Rewrite the items below, replacing each "How do I perform" with "How can I do" and keeping everything else the same. Omit the pictures.
— Begin —
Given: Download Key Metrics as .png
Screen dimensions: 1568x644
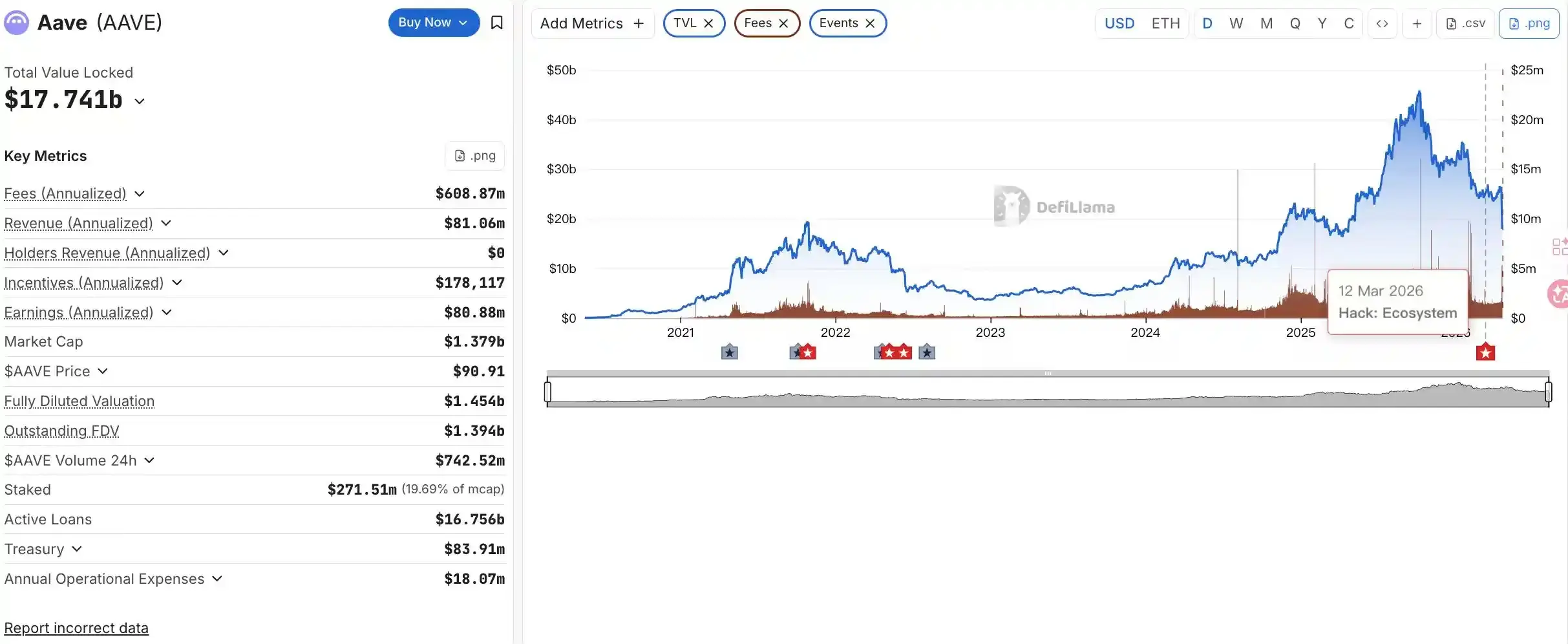Looking at the screenshot, I should pyautogui.click(x=475, y=156).
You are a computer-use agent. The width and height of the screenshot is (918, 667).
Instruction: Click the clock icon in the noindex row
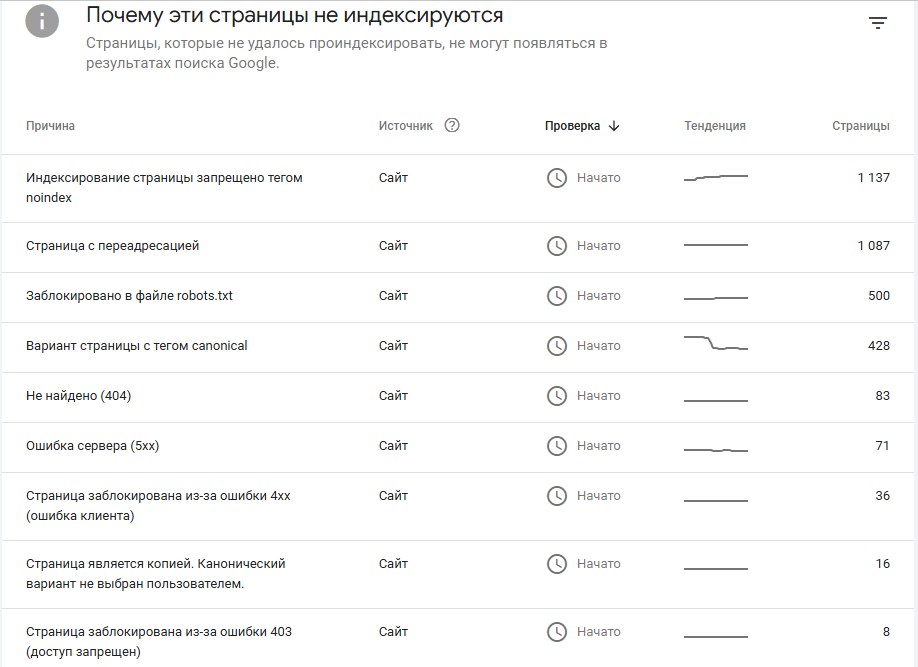point(557,178)
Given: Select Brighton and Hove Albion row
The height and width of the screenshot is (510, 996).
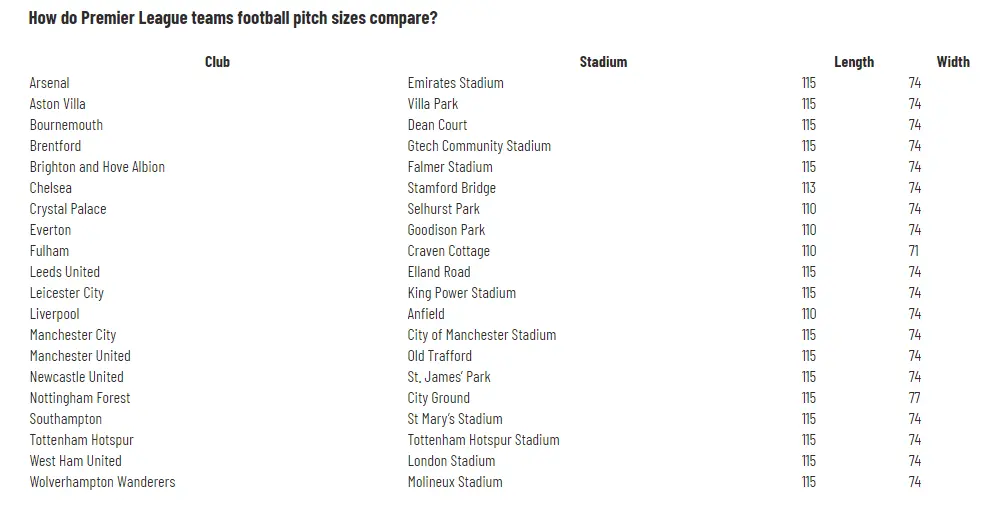Looking at the screenshot, I should point(97,167).
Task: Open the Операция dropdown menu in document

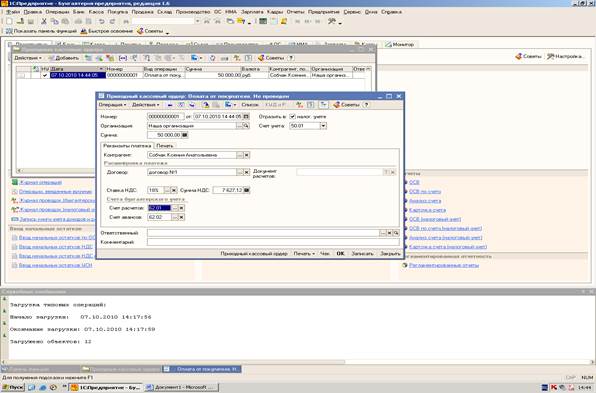Action: pos(112,105)
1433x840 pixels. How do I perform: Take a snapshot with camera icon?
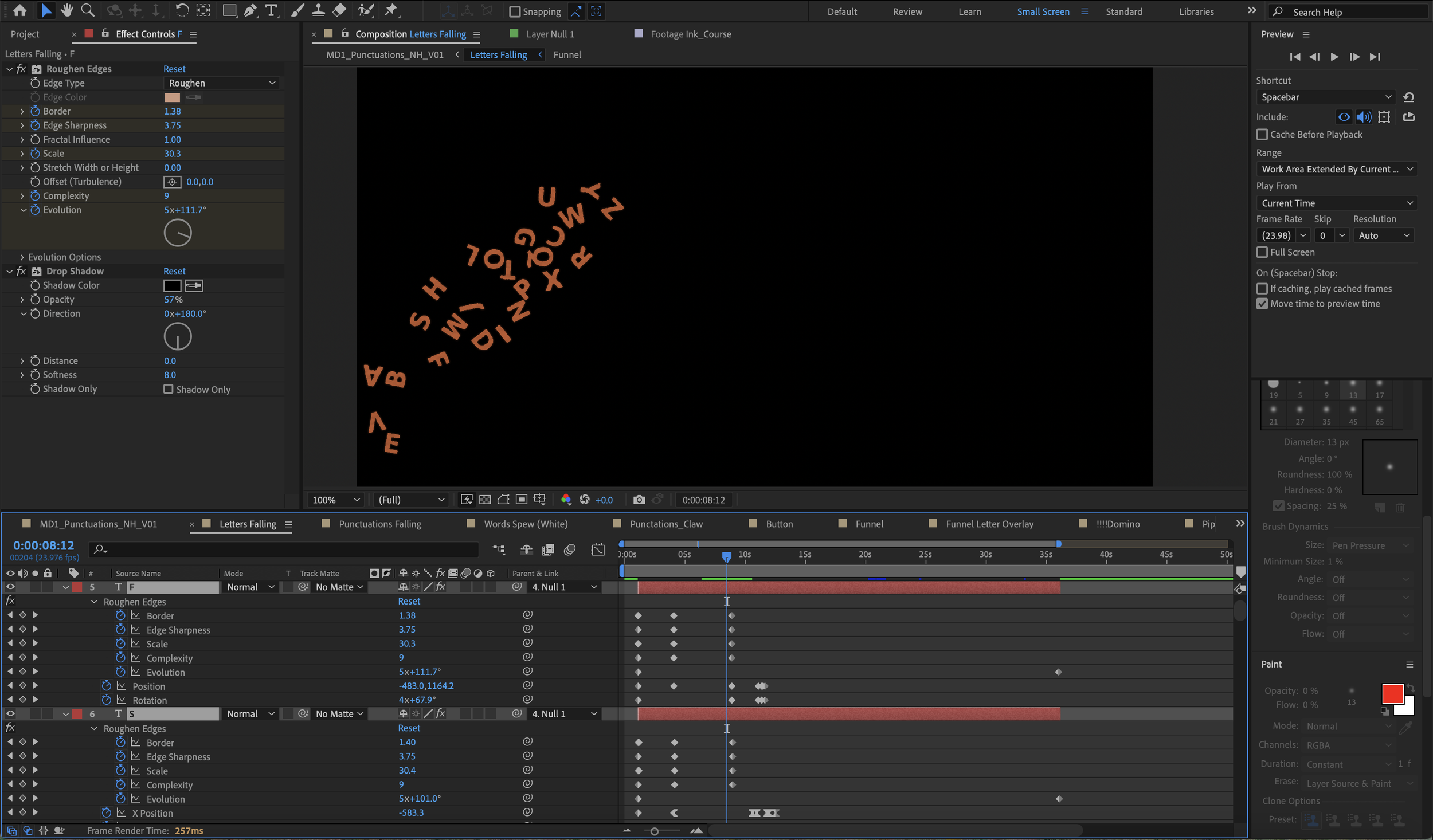(639, 500)
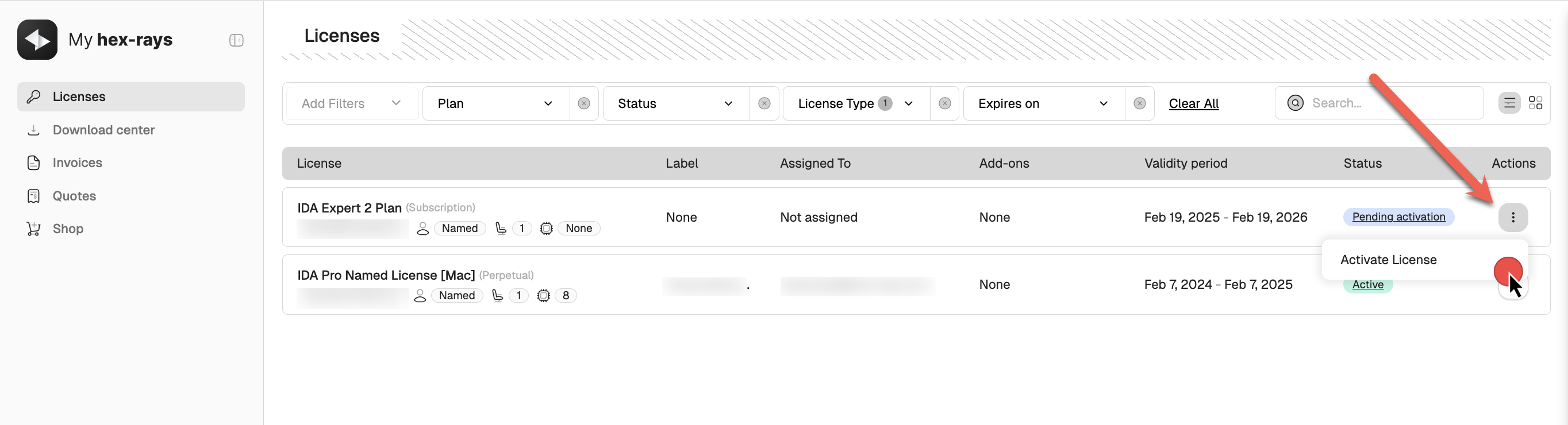Switch to grid view layout

[x=1535, y=103]
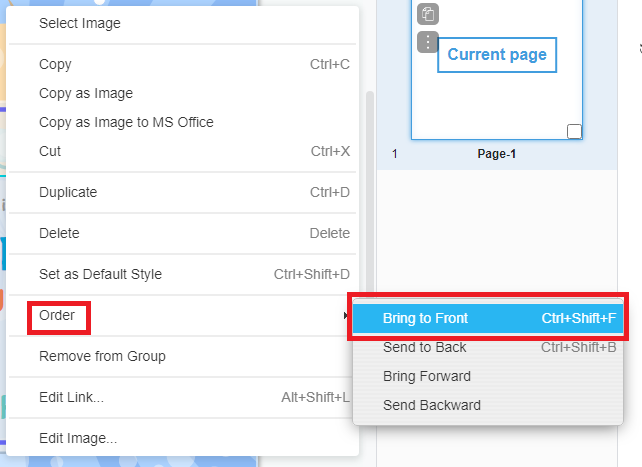Choose Copy from context menu

pyautogui.click(x=55, y=64)
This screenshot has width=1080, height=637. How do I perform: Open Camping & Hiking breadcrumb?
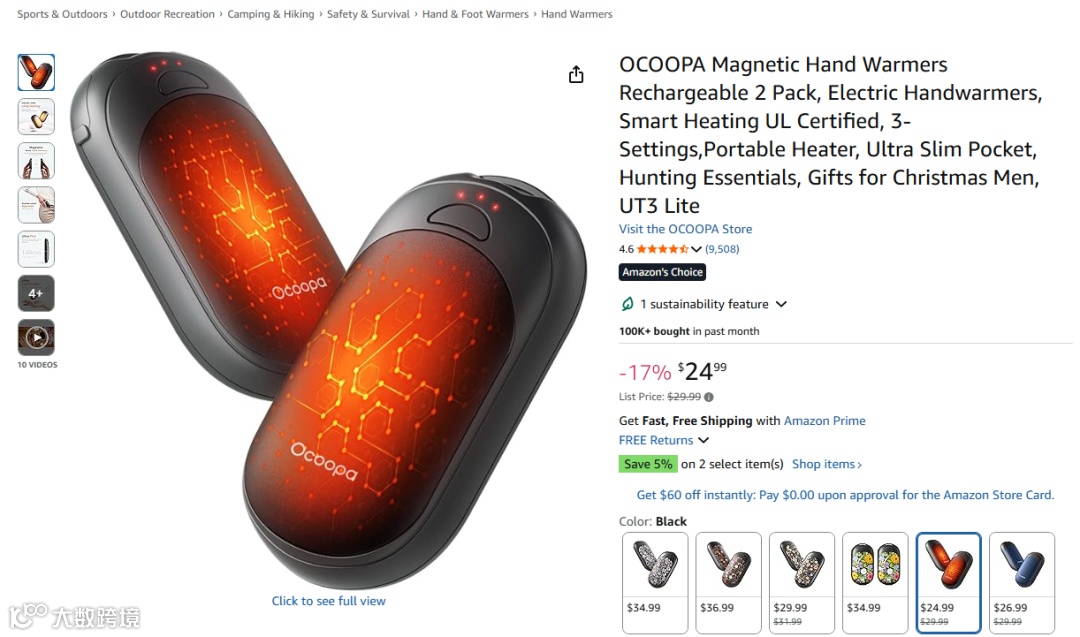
— End —
## Written reply
Given: Download Key Metrics as .png
Screen dimensions: 1568x644
Looking at the screenshot, I should pyautogui.click(x=475, y=156).
You are a computer-use agent. The width and height of the screenshot is (918, 667).
Instruction: Click the clock icon in the noindex row
point(557,178)
Given: Select Brighton and Hove Albion row
The height and width of the screenshot is (510, 996).
Looking at the screenshot, I should point(97,167).
Task: Open the Операция dropdown menu in document

Action: pos(112,105)
1433x840 pixels. How can I do: Take a snapshot with camera icon?
(639, 500)
Switch to grid view layout

[x=1535, y=103]
Choose Copy from context menu

pyautogui.click(x=55, y=64)
This screenshot has width=1080, height=637. How can I do: Open Camping & Hiking breadcrumb?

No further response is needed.